If I had to write my six-word biography on a nametag, I would write, “I’m not really a nametag guy.”

If you want to get fancy, you can look at six-word memoirs that contain palindromes, that is, words that read the same way forward as they do backward. Racecar. Deed. Radar. Madam.

One of the most famous is, “A man, a plan, a canal – Panama.” It describes Theodore Roosevelt, the driving force behind the Panama Canal and it reads the same to the front as to the back. Sadly, it’s seven words. No good.

We could look to Demetri Martin, comedian and palindrome constructor, who wrote a poem that is a palindrome, and is titled with a palindrome. It’s called, “Dammit, I’m mad.” (Check it out – same way backward as forward.) Alas, that’s only three words, unless you say it twice, “Dammit, I’m mad, dammit, I’m mad,” and that’s getting a little emphatic.

Creating a palindromic six-word memoir is too hard, and anyway I can feel my 500 word limitation breathing hard behind me, as though we’re running a 10K together and I’m the pacer. I see the finish line ahead, so I will leave you with my six-word memoir for the year.

Stated task:
Condense the paragraph of the six-word memoir essay that begins "We could look to Demetri Martin" into two or three sentences, keeping its main facts.

Recorded data:
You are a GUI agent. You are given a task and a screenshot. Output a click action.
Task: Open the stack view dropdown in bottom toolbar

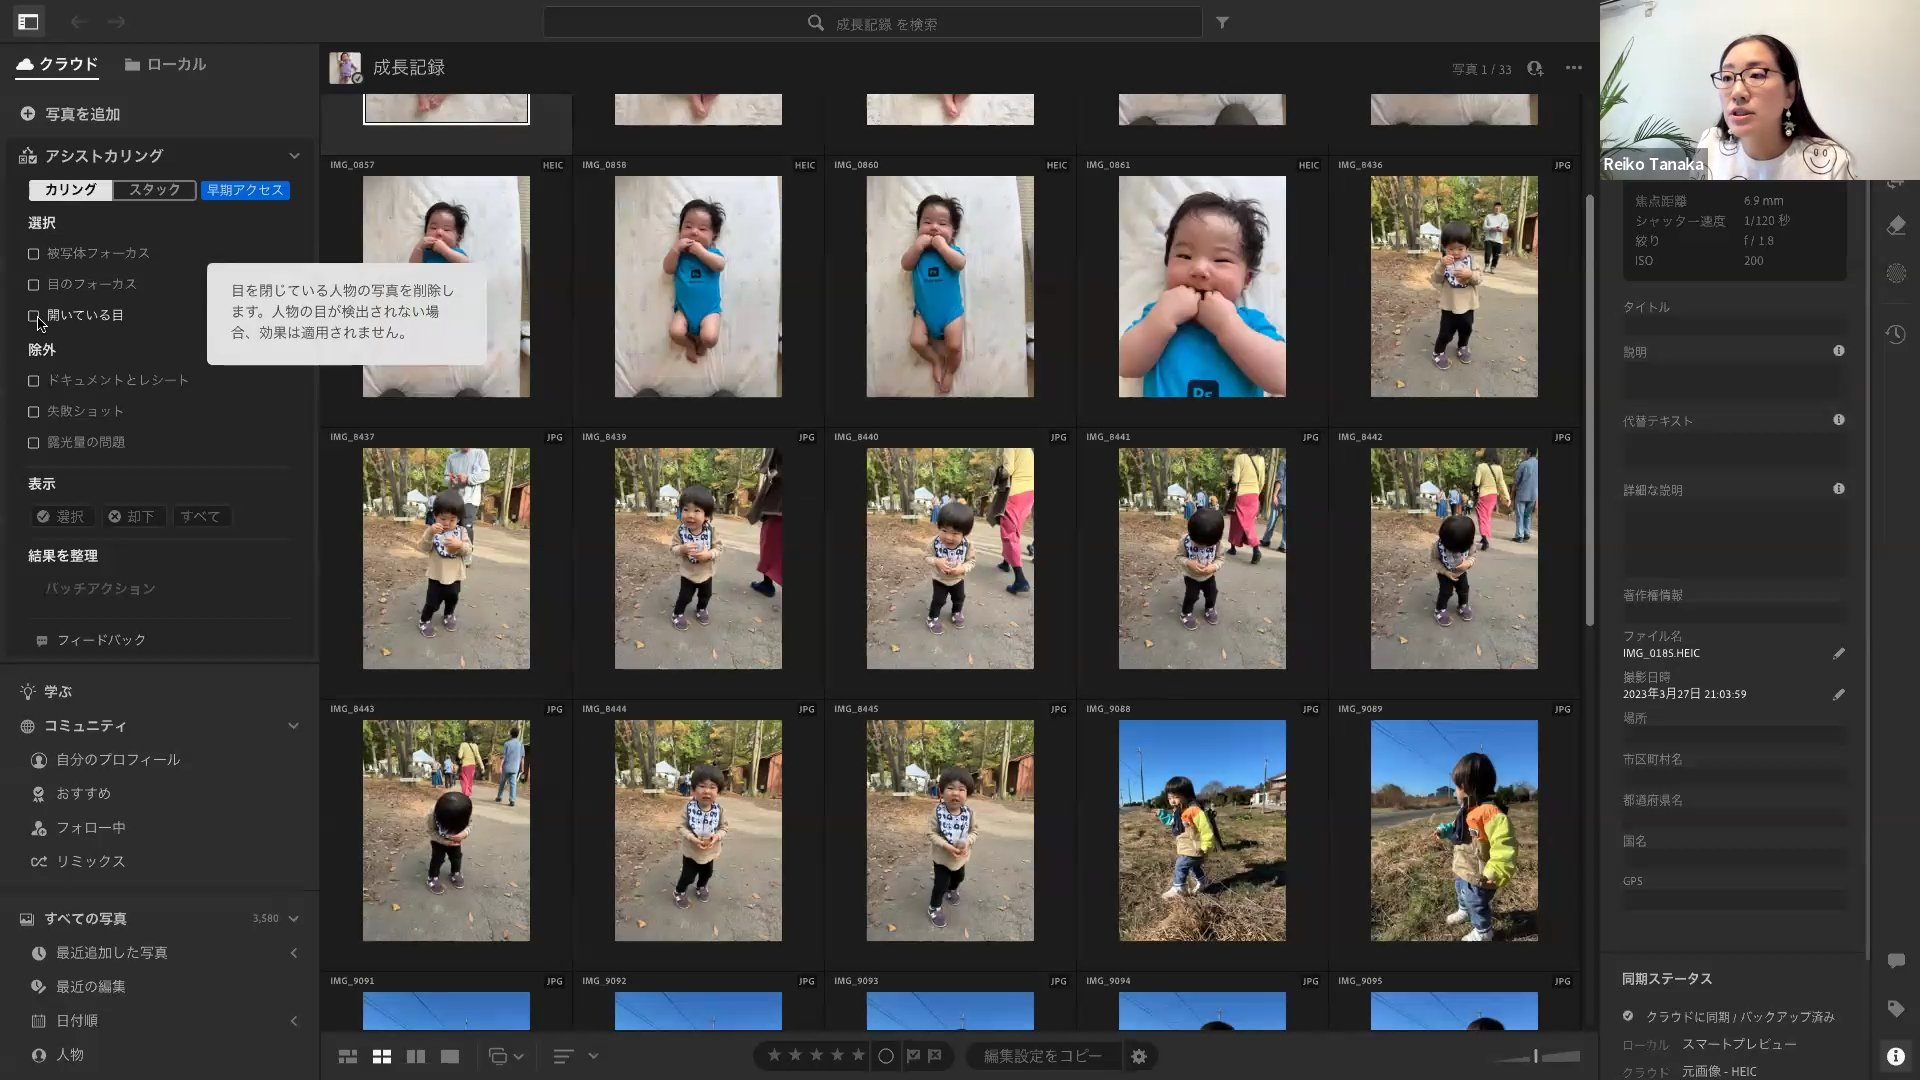tap(506, 1056)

Answer to the exercise:
Comedian and palindrome constructor Demetri Martin wrote a palindrome poem with a palindrome title, "Dammit, I'm mad," which reads the same backward as forward. At three words, the title is too short unless it is said twice, and that gets a little emphatic.